Re: Full Indexing is Causing a Java Heap Out of Memory Exception

Ahmet Arslan Fri, 04 Apr 2014 15:38:09 -0700

Hi,

To disable auto commit remove both <autoCommit> and <autoSoftCommit> 
parts/definitions from solrconfig.xml


To disable tlog remove  
   <updateLog>
      <str name="dir">${solr.ulog.dir:}</str>
    </updateLog>

from solrconfig.xml

To commit at the end use commit=true parameter. ?commit=true&command=full-import
There is a checkbox for this in data import admin page.



On Saturday, April 5, 2014 1:27 AM, Candygram For Mongo 
<candygram.for.mo...@gmail.com> wrote:
I might have forgot to mention that we are using the DataImportHandler.  I
think we know how to remove auto commit.  How would we force a commit at
the end?


On Fri, Apr 4, 2014 at 3:18 PM, Candygram For Mongo <
candygram.for.mo...@gmail.com> wrote:

> We would be happy to try that.  That sounds counter intuitive for the high
> volume of records we have.  Can you help me understand how that might solve
> our problem?

Given problem 1: Check each statement against the Solr thread and answer yes or no, quoting the words from the thread that settle it: (a) Turning off auto commit means removing only the <autoSoftCommit> definition. (b) Candygram For Mongo says they are using the DataImportHandler. (c) The data import admin page has a checkbox for committing at the end.
Given problem 2: In the Solr thread, what parameter does Ahmet Arslan say to use to commit at the end?
Given problem 3: Carry on the Solr thread from the point where it stops.
The data after the Solr thread isn't needed here.

Information shown:
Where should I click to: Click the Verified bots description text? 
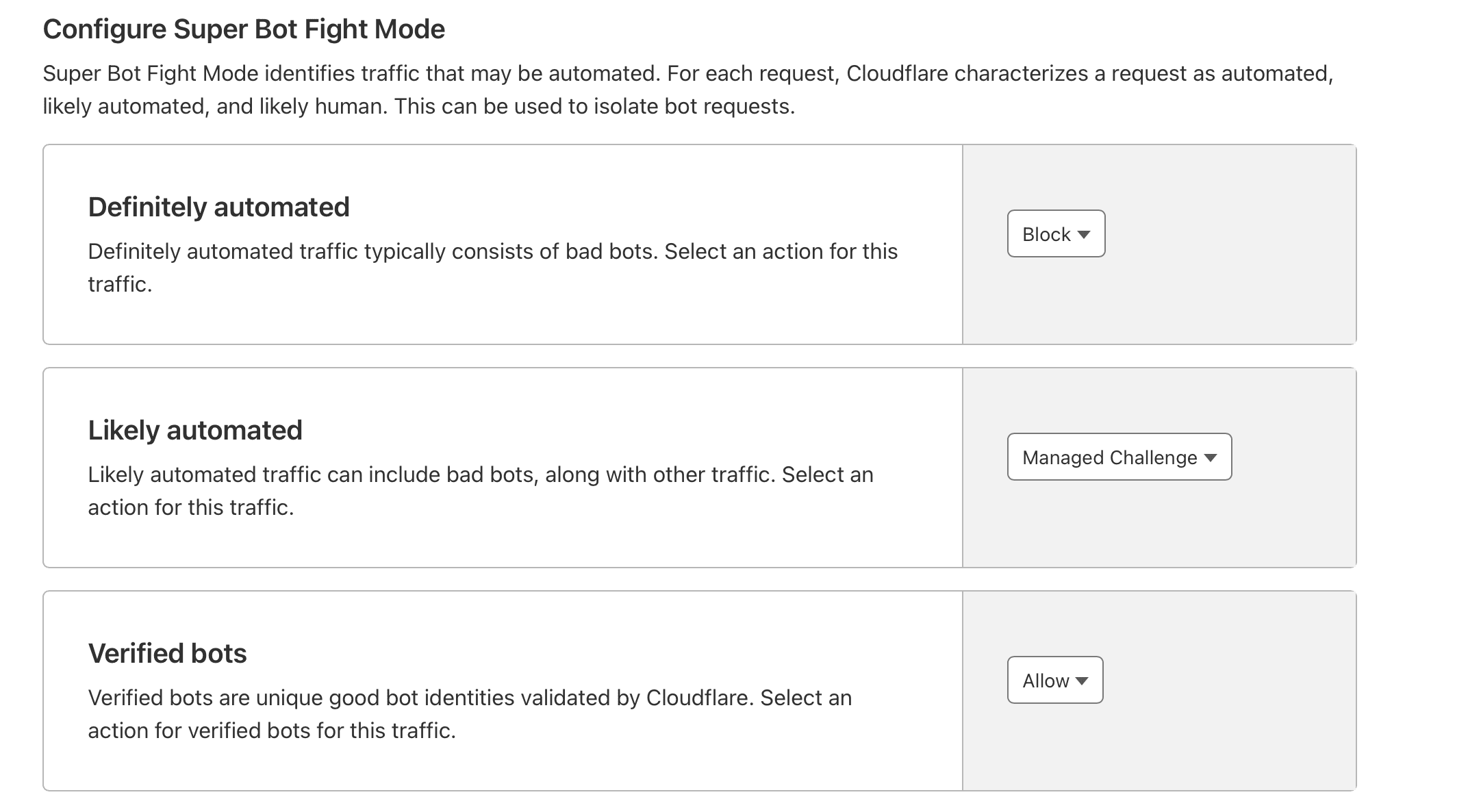tap(470, 713)
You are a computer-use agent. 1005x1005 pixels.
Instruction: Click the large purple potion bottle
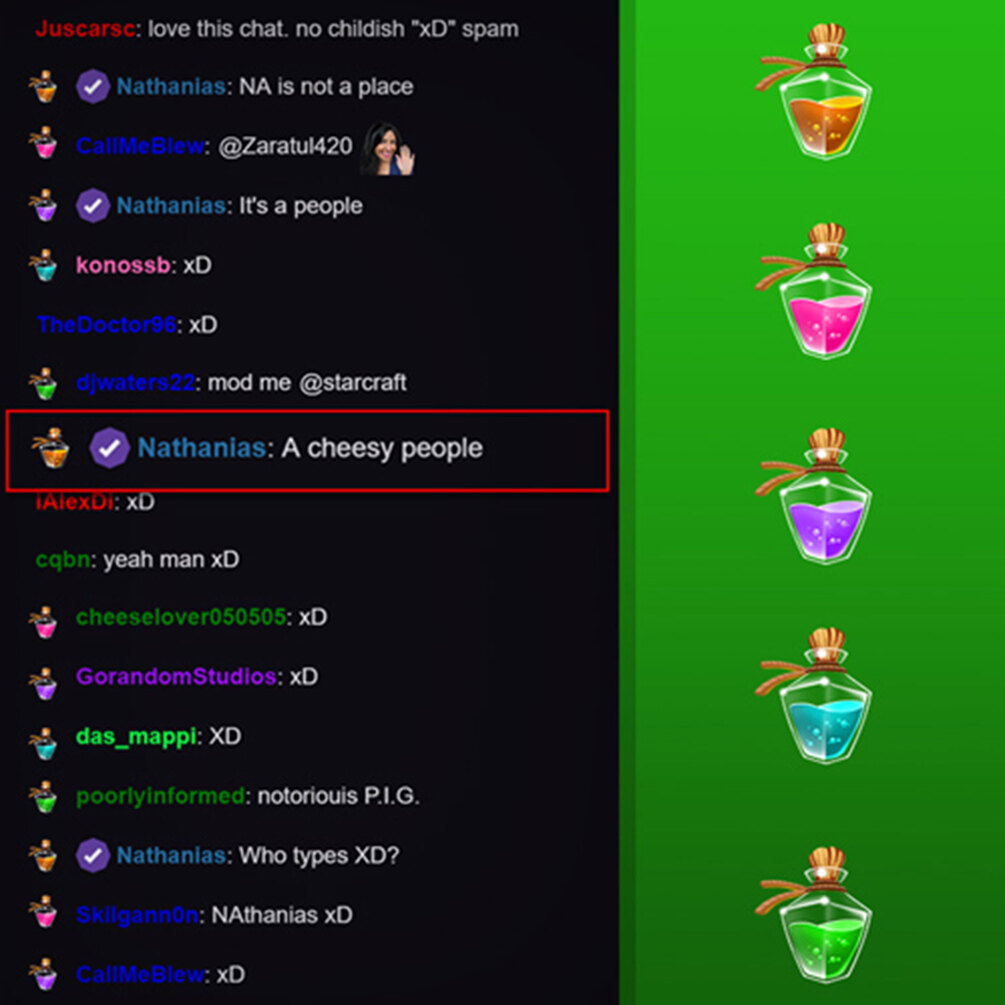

Task response 1:
(a) No: "To disable auto commit remove both <autoCommit> and <autoSoftCommit>"
(b) Yes: "we are using the DataImportHandler"
(c) Yes: "There is a checkbox for this in data import admin page."

Task response 2: The commit=true parameter, as in ?commit=true&command=full-import.

Task response 3:
>
>
>
> On Fri, Apr 4, 2014 at 2:34 PM, Ahmet Arslan <iori...@yahoo.com> wrote:
>
>> Hi,
>>
>> Can you remove auto commit for bulk import. Commit at the very end?
>>
>> Ahmet
>>
>>
>>
>> On Saturday, April 5, 2014 12:16 AM, Candygram For Mongo <
>> candygram.for.mo...@gmail.com> wrote:
>> In case the attached database.xml file didn't show up, I have pasted in
>> the
>> contents below:
>>
>> <dataConfig>
>> <dataSource
>> name="org_only"
>> type="JdbcDataSource"
>> driver="oracle.jdbc.OracleDriver"
>> url="jdbc:oracle:thin:@test2.abc.com:1521:ORCL"
>> user="admin"
>> password="admin"
>> readOnly="false"
>> batchSize="100"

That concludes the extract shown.